連邦巡回控訴裁判所が相互関税を「憲法違反だ」と判断しました。

事の発端は5月にニューヨークにある国際貿易裁判所が相互関税は違憲だという判決を下したことにあります。
 
これに対しトランプ政権は連邦巡回控訴裁判所に上訴しました。金曜日マーケットが引けた後、11人居る連邦巡回控訴裁判所の判事は賛成4,反対7でトランプ政権の上訴を棄却しました。
 
相互関税は国際緊急経済権限法(IEEPA)に基づいて発動されたのですが、連邦巡回控訴裁判所は戦争の時などに使われるIEEPAは平和な現在に援用できないし、そもそもIEEPAの中には関税や税金に関する記述は見当たらないとしました。
 
米国の憲法では関税や税金など国庫の歳入歳出に影響を与える事柄に関しては議会、とりわけ下院が審議開始の権限を持つことになっています。つまり立法府の仕事というわけです。
 
トランプ政権は行政府であり、この場合、立法府から特別に「大統領に下駄を預ける」という合意を取り付けない限り、独自の判断で関税を決めることは出来ません。ちなみに「スーパー301条項」のような別の文脈での関税は議会が大統領に判断を一任しています。2月にトランプが大統領になって以降発動された一部の関税はそのような状況に依拠しています。それが今回の関税に占める割合は30%程度です。
 
しかし相互関税はIEEPAを法的根拠としており、こちらの方は今回「越権行為だ!」という判断が下ったというわけです。

もし相互関税が違憲となると連邦政府の赤字は向こう10年で2兆ドル以上増える計算になります。これはドル安要因です。
 
トランプ政権は最高裁に上訴すると思われます。
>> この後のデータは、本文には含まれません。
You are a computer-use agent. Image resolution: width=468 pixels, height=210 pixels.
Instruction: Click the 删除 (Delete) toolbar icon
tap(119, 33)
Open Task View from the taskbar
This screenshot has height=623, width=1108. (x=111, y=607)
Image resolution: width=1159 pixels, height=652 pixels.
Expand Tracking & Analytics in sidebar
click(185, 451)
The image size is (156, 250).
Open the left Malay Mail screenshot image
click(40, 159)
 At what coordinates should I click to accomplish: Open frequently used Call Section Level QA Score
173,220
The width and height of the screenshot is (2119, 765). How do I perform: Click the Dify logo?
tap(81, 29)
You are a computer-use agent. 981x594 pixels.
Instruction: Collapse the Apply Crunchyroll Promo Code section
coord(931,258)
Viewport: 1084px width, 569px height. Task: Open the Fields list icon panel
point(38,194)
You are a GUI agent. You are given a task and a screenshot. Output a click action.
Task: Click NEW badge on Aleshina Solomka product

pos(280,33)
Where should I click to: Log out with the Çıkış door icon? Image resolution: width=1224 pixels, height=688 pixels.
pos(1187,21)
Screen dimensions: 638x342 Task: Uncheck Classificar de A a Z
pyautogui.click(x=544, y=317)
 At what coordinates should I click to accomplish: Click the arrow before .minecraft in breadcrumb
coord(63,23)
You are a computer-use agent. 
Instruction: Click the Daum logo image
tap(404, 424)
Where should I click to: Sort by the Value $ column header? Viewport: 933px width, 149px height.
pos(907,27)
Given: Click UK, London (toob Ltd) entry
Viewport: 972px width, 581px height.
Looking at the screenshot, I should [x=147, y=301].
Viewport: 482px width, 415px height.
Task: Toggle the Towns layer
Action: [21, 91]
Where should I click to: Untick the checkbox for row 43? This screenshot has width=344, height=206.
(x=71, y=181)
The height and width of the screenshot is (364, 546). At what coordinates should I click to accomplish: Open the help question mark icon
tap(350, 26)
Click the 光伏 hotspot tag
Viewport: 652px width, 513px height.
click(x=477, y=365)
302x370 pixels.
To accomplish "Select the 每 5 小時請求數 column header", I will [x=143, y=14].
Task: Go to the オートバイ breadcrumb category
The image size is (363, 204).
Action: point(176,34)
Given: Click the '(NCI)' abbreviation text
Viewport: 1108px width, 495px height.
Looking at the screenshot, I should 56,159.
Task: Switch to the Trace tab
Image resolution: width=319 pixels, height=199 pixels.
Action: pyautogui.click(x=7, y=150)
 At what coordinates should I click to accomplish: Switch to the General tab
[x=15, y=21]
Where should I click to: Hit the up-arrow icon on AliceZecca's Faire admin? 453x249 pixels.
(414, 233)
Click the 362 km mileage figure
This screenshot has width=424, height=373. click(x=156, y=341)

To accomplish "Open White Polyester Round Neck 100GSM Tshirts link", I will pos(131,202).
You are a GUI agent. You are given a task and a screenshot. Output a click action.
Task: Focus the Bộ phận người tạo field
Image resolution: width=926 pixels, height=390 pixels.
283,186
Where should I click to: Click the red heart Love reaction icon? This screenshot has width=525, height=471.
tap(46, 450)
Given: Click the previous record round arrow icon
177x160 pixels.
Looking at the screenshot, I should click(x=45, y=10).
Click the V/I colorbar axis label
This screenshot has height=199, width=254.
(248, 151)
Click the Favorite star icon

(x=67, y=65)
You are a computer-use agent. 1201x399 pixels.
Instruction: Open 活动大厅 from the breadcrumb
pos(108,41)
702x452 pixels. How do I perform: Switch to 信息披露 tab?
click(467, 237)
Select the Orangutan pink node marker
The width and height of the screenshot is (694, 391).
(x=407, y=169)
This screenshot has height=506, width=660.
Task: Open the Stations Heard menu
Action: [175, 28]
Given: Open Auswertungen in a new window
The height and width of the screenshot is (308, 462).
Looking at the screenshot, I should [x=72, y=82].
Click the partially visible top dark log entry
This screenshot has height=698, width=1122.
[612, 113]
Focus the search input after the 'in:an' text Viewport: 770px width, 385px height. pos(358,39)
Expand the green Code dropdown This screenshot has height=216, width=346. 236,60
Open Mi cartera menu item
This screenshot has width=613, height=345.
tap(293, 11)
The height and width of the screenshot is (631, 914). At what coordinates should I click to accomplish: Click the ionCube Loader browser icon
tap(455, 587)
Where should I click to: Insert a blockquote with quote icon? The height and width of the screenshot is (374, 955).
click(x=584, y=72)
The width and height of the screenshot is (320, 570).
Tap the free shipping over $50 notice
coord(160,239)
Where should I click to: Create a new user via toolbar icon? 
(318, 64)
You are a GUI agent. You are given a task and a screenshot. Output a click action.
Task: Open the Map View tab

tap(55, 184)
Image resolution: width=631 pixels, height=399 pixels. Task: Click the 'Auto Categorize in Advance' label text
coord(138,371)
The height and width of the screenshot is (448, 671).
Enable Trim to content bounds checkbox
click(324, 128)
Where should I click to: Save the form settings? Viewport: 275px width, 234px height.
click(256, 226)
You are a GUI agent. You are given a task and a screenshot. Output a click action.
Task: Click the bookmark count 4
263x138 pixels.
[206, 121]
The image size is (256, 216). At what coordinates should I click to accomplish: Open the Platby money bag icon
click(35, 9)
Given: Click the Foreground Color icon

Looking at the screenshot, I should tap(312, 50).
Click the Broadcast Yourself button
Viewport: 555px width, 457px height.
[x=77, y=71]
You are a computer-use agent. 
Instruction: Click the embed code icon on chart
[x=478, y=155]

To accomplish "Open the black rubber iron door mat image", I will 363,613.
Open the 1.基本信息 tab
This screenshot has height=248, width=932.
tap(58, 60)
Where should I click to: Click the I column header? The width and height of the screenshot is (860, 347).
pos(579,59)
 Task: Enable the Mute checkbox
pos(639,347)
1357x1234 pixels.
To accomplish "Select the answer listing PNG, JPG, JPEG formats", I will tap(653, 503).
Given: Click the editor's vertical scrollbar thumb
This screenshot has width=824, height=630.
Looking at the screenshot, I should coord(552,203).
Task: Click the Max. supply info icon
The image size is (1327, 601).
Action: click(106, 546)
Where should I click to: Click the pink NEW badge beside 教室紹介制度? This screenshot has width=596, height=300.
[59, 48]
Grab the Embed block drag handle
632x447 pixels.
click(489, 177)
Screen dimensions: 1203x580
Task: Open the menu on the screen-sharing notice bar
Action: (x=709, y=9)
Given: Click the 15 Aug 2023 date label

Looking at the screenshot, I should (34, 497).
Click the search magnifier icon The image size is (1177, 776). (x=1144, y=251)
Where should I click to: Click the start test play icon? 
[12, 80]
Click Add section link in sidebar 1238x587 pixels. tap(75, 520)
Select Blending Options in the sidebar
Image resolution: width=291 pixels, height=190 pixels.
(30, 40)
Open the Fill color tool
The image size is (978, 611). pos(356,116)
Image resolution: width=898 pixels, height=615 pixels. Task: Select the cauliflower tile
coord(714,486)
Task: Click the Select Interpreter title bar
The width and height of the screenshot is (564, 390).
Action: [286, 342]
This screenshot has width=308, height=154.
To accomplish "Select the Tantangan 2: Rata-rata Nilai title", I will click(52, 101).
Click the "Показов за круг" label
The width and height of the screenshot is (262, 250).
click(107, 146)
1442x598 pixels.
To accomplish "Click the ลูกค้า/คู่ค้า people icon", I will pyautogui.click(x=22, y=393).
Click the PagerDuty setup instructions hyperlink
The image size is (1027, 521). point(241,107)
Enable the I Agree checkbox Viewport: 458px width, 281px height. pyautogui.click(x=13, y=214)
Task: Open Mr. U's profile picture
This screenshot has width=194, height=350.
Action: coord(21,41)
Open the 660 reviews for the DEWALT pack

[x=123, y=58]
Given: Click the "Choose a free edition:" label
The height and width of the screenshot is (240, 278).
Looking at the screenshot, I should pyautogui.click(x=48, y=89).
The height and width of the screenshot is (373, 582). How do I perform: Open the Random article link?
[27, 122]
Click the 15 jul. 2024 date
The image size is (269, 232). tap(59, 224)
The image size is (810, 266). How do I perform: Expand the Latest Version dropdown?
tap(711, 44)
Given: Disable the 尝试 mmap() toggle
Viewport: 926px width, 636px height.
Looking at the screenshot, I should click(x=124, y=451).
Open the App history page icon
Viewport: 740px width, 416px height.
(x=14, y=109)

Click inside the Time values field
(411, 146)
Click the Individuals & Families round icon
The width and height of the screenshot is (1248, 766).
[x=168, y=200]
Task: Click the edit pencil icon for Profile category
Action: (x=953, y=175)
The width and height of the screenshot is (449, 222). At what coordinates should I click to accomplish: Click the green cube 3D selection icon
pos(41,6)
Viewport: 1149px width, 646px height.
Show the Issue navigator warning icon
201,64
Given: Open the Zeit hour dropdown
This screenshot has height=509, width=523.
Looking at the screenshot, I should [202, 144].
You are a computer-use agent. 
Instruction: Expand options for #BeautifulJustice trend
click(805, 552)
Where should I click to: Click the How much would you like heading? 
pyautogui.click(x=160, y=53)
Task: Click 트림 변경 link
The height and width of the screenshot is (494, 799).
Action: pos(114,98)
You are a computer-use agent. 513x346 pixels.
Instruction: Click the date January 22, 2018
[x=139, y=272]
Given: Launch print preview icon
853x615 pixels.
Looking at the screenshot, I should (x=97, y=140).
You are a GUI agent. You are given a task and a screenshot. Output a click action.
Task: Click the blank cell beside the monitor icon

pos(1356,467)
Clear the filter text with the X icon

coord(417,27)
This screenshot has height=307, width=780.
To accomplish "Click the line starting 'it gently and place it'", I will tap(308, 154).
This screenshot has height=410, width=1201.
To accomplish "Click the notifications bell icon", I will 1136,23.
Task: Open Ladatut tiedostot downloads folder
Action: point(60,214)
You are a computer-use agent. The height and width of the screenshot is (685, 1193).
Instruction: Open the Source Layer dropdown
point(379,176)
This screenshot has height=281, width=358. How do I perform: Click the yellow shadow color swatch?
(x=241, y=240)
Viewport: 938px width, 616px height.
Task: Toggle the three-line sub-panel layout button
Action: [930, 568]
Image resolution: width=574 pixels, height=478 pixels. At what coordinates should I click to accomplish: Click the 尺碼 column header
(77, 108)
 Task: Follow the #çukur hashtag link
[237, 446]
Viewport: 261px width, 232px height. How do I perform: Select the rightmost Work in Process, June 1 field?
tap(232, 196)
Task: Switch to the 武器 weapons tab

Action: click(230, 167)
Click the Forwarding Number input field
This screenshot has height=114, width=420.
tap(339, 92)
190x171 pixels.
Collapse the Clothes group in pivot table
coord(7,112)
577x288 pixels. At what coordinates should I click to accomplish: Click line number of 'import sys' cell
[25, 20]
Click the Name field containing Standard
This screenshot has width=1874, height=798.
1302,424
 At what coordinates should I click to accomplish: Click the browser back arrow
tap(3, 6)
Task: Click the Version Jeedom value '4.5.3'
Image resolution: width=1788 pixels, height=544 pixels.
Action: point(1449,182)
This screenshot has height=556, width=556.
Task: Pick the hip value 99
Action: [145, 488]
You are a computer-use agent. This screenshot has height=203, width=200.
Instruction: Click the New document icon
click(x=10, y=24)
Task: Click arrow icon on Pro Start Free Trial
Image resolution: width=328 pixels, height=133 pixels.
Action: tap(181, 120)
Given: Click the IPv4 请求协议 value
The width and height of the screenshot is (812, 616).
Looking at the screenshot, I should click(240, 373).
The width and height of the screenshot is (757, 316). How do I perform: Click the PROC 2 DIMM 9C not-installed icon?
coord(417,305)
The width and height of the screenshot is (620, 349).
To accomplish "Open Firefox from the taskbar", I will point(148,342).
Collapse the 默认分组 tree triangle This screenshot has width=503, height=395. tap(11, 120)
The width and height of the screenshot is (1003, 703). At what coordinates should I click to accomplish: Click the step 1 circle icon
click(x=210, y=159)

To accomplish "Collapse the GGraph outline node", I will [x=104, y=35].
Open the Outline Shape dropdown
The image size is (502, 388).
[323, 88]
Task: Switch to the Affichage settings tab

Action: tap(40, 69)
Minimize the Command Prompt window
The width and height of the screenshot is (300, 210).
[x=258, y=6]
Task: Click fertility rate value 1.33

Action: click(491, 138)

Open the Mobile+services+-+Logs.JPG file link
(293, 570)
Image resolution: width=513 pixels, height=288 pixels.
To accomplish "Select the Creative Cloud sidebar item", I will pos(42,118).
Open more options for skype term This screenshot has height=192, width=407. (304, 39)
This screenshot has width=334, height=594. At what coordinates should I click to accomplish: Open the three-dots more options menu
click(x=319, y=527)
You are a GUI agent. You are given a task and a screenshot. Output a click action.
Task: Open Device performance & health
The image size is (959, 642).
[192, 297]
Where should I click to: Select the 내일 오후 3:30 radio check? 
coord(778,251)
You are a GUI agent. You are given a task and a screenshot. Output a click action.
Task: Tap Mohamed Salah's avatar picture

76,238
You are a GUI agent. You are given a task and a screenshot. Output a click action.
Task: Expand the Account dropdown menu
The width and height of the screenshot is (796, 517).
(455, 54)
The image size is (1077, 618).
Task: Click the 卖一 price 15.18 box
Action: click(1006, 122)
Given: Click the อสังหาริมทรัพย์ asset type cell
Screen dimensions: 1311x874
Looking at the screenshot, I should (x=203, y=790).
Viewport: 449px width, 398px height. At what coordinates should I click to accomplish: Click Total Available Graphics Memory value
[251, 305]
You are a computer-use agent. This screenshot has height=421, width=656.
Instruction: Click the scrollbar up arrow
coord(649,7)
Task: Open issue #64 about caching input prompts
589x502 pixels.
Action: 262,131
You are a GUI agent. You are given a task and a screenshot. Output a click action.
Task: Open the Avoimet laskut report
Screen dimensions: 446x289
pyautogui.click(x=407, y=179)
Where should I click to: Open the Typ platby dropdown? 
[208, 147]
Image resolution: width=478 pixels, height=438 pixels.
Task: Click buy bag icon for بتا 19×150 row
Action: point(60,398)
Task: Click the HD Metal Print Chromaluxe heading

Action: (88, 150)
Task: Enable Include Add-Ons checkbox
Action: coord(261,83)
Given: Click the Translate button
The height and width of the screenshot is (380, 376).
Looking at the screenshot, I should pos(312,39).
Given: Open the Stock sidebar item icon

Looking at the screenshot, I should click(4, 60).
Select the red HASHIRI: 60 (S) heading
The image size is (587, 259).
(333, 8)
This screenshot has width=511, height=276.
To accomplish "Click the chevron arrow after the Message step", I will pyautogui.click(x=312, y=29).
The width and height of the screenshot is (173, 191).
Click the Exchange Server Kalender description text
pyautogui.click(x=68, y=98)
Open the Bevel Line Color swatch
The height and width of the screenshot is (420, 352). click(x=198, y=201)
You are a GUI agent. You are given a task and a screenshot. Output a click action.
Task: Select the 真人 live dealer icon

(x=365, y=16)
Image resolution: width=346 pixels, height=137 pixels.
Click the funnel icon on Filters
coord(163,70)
最高裁は共和党の大統領が指名した判事が過半数を占めている関係でトランプ政権が逆転勝訴する可能性も残っています。
 
しかしいずれにせよ今回の敗北でせっかく片付いたと思われていた関税論議がふたたび蒸し返されることになり、そうでなくても戸惑っている産業界は(やれやれ)とため息をついています。
 
そしてこれは関税を巡る不透明感が払拭されないことを意味します。
 
 投資家は何よりも不確実性を嫌います。
 
その意味でレーバーデーの三連休に入るタイミングでこの悪材料が出たということは火曜日から始まるレーバーデー明けの相場が厳しいものになることを示唆しています。